(WHAT YOU HAVE TO DO) Could you copy every record exactly as it appears?

---------- MATERIAL TO PROCESS ----------

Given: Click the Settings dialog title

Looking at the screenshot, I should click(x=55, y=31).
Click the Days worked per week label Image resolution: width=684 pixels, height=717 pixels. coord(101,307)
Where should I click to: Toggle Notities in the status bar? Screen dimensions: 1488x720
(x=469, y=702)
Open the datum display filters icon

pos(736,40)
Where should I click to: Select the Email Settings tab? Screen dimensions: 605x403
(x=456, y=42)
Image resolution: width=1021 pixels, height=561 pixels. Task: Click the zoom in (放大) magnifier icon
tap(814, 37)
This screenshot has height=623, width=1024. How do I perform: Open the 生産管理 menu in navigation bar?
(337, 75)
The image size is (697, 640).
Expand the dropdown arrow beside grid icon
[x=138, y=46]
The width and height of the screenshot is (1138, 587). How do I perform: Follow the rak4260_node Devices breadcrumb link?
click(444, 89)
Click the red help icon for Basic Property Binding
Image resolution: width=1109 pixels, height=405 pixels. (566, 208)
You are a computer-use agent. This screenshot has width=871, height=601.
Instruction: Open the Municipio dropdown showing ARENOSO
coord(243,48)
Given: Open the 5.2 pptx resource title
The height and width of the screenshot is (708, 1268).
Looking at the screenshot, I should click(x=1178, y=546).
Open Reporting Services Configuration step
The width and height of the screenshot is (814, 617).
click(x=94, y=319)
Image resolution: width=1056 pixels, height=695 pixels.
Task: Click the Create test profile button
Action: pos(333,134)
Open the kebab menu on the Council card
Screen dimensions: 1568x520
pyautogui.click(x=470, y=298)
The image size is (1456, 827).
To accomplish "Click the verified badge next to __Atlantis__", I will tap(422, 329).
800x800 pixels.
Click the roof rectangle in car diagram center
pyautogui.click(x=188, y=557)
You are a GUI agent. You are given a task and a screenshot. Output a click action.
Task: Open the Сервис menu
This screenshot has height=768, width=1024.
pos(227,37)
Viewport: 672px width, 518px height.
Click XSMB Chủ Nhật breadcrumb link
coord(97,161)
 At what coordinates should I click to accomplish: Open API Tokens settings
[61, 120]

----------

(THE ANSWER)
Given: Click the Settings dialog title

Looking at the screenshot, I should click(x=55, y=31).
Click the Days worked per week label Image resolution: width=684 pixels, height=717 pixels. coord(101,307)
Where should I click to: Toggle Notities in the status bar? Screen dimensions: 1488x720
(x=469, y=702)
Open the datum display filters icon

pos(736,40)
Where should I click to: Select the Email Settings tab? Screen dimensions: 605x403
(x=456, y=42)
Image resolution: width=1021 pixels, height=561 pixels. Task: Click the zoom in (放大) magnifier icon
tap(814, 37)
This screenshot has height=623, width=1024. How do I perform: Open the 生産管理 menu in navigation bar?
(337, 75)
The image size is (697, 640).
Expand the dropdown arrow beside grid icon
[x=138, y=46]
The width and height of the screenshot is (1138, 587). How do I perform: Follow the rak4260_node Devices breadcrumb link?
click(444, 89)
Click the red help icon for Basic Property Binding
Image resolution: width=1109 pixels, height=405 pixels. (566, 208)
You are a computer-use agent. This screenshot has width=871, height=601.
Instruction: Open the Municipio dropdown showing ARENOSO
coord(243,48)
Given: Open the 5.2 pptx resource title
The height and width of the screenshot is (708, 1268).
Looking at the screenshot, I should click(x=1178, y=546).
Open Reporting Services Configuration step
The width and height of the screenshot is (814, 617).
click(x=94, y=319)
Image resolution: width=1056 pixels, height=695 pixels.
Task: Click the Create test profile button
Action: pos(333,134)
Open the kebab menu on the Council card
Screen dimensions: 1568x520
pyautogui.click(x=470, y=298)
The image size is (1456, 827).
To accomplish "Click the verified badge next to __Atlantis__", I will tap(422, 329).
800x800 pixels.
Click the roof rectangle in car diagram center
pyautogui.click(x=188, y=557)
You are a GUI agent. You are given a task and a screenshot. Output a click action.
Task: Open the Сервис menu
This screenshot has height=768, width=1024.
pos(227,37)
Viewport: 672px width, 518px height.
Click XSMB Chủ Nhật breadcrumb link
coord(97,161)
 At what coordinates should I click to accomplish: Open API Tokens settings
[61, 120]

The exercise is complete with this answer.